Published Nov 20, 2016Being the first act in a too-bright venue can be difficult, but Paupière tried valiantly. After asking for smoke from the machines on either side of the Katacombes' stage, the synth-pop trio launched into their set and warmed up quickly. By their second song — a thumping, New Order-sequel synth jam — they were dancing, and encouraged the audience to do the same.
Pierre-Luc Bégin's voice wasn't quite the equal of either of his band mates, singer Julia Daigle and keyboardist Éliane Préfontaine, but through an effects-laden mic, it made a serviceable counterpoint to their leads. "Elle et Lui," a highlight from their recent EP Jeunes instants, was lively and colourful, and they complemented the slower-burning "Cinque heures" with slinky dance moves. Its title track, "Jeunes instants," was the band's best vocal performance.
Of the three, Bégin's passion was the most intense; in addition to slamming his electronic drum kit throughout, he hopped over the monitors and off the stage at one point to instigate an audience clap-along that probably would have worked if their set were later, the audience slightly boozier or their set just a little more emphatic — it sometimes lacked a strong pulse.

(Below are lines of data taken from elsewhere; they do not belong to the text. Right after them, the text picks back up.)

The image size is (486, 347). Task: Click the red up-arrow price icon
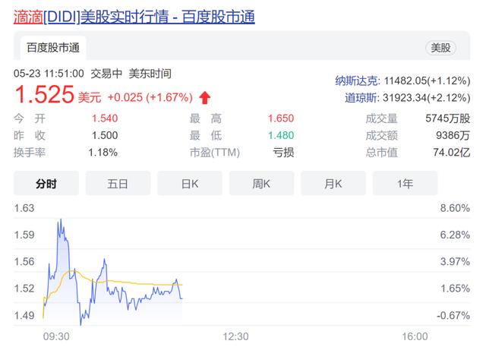click(x=205, y=97)
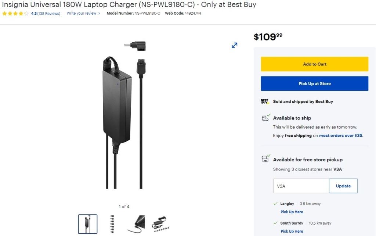
Task: Click the shipping truck availability icon
Action: (x=266, y=118)
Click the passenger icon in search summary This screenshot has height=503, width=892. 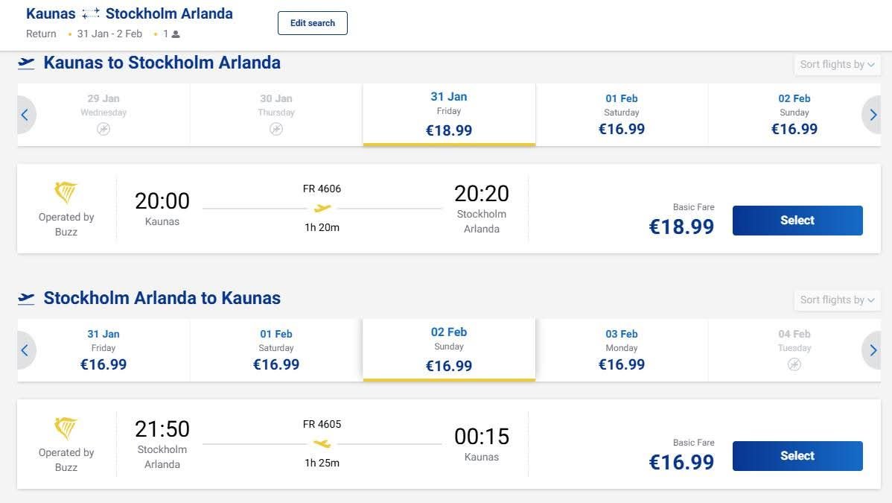(x=176, y=34)
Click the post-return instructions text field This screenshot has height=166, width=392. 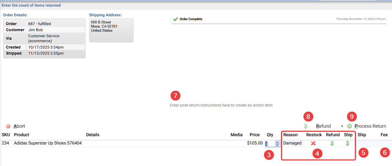tap(221, 105)
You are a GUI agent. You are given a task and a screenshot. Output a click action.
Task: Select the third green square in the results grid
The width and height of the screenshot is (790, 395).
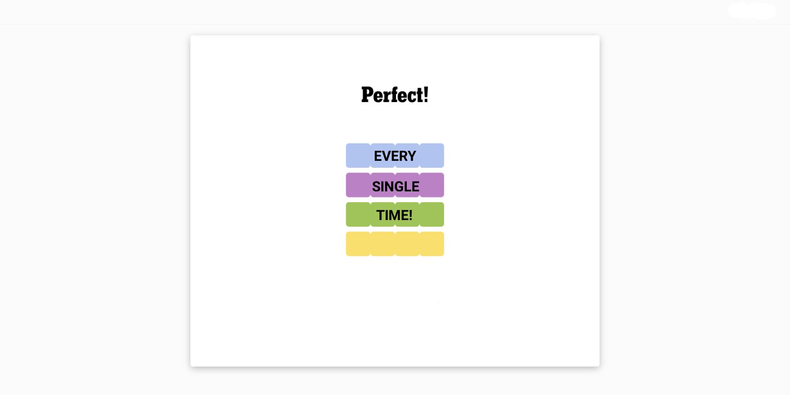coord(407,214)
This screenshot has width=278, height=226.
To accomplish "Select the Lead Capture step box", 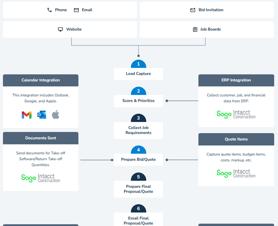I will tap(138, 74).

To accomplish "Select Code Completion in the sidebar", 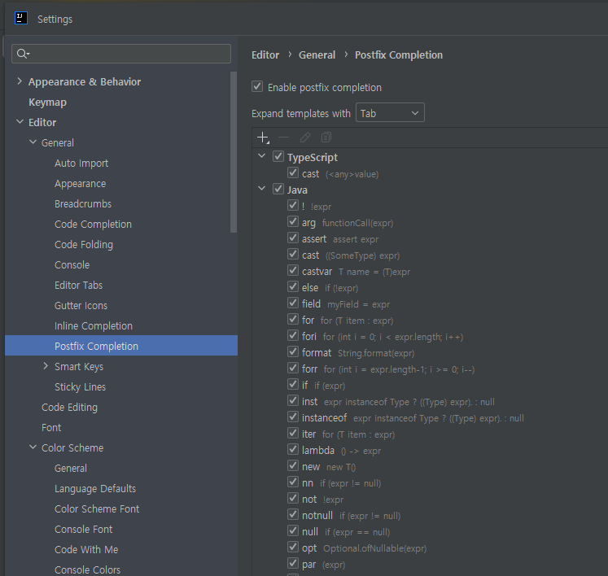I will [93, 225].
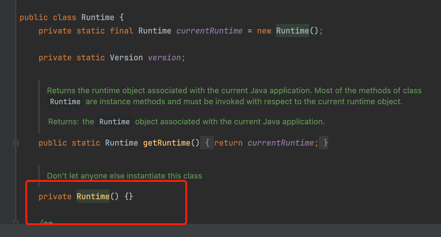This screenshot has height=237, width=441.
Task: Place cursor on currentRuntime field declaration
Action: 210,31
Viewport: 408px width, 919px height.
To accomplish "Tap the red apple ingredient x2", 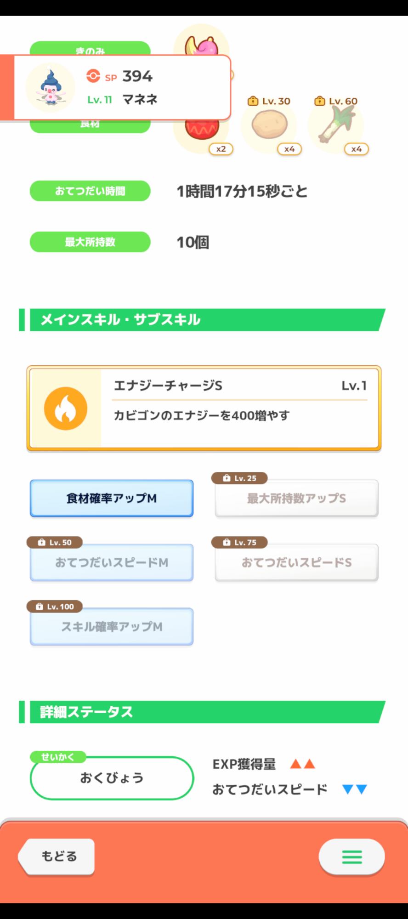I will pyautogui.click(x=202, y=131).

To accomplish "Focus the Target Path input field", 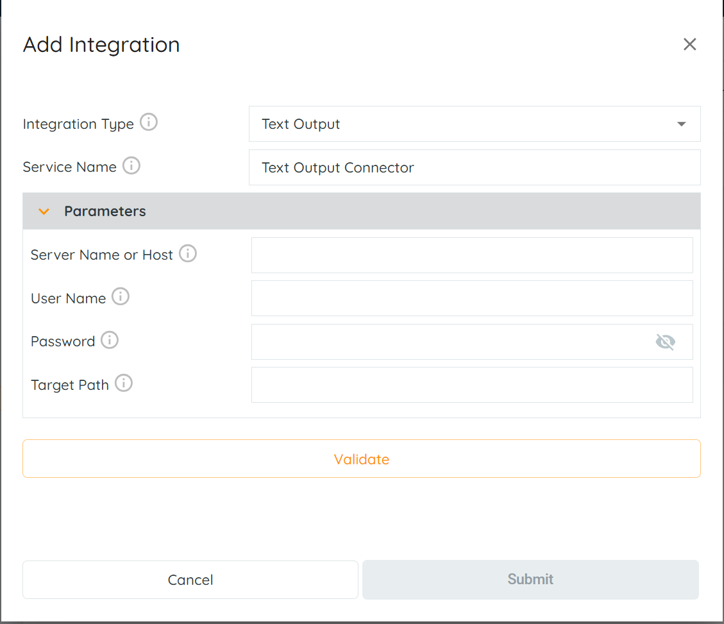I will (x=472, y=385).
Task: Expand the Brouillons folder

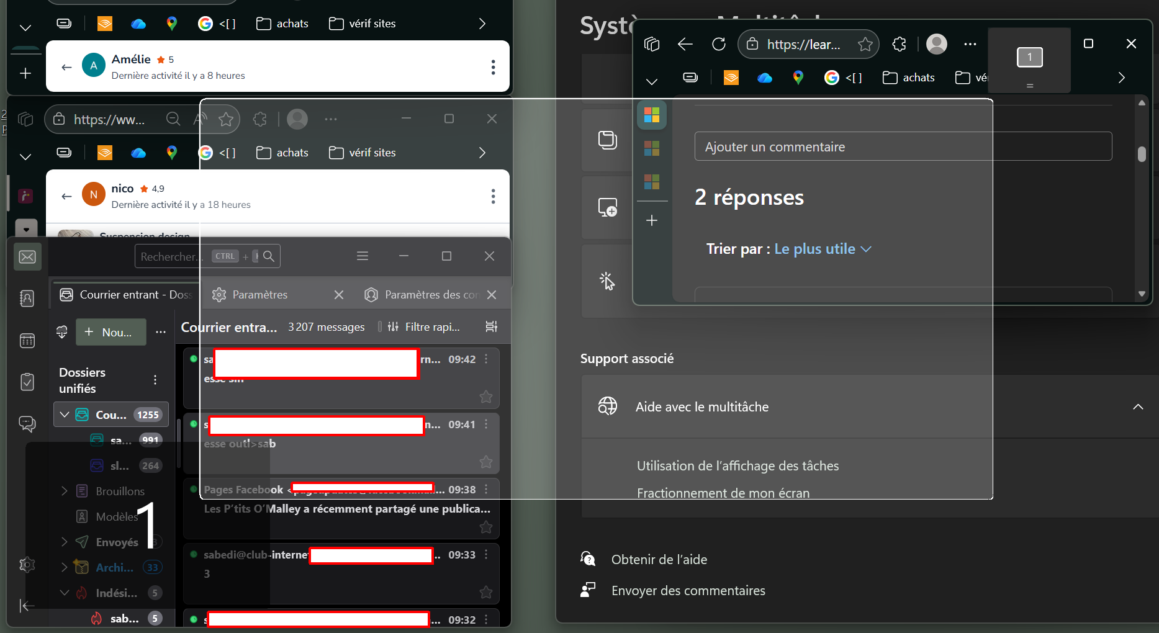Action: point(64,491)
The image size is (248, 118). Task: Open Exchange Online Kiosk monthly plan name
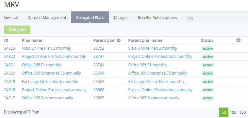click(x=50, y=82)
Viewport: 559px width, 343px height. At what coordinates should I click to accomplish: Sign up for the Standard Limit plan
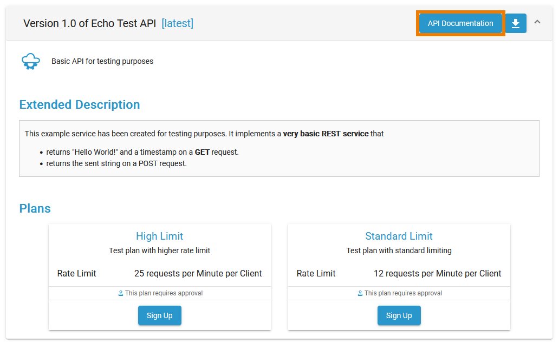399,315
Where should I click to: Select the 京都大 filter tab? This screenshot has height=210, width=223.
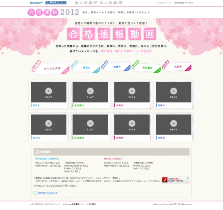(117, 67)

By the end of their performance the crowd had loosened up, and a small dance party revelled in front of the stage. Bégin, too; though it elicited cheers, taking off his shirt for the last song of their set felt contrived and cheesy.
It's not that Paupière didn't play a fine set; they just need more time to find bigger audiences, and maybe to hone in a little closer on what kind of band they want to be.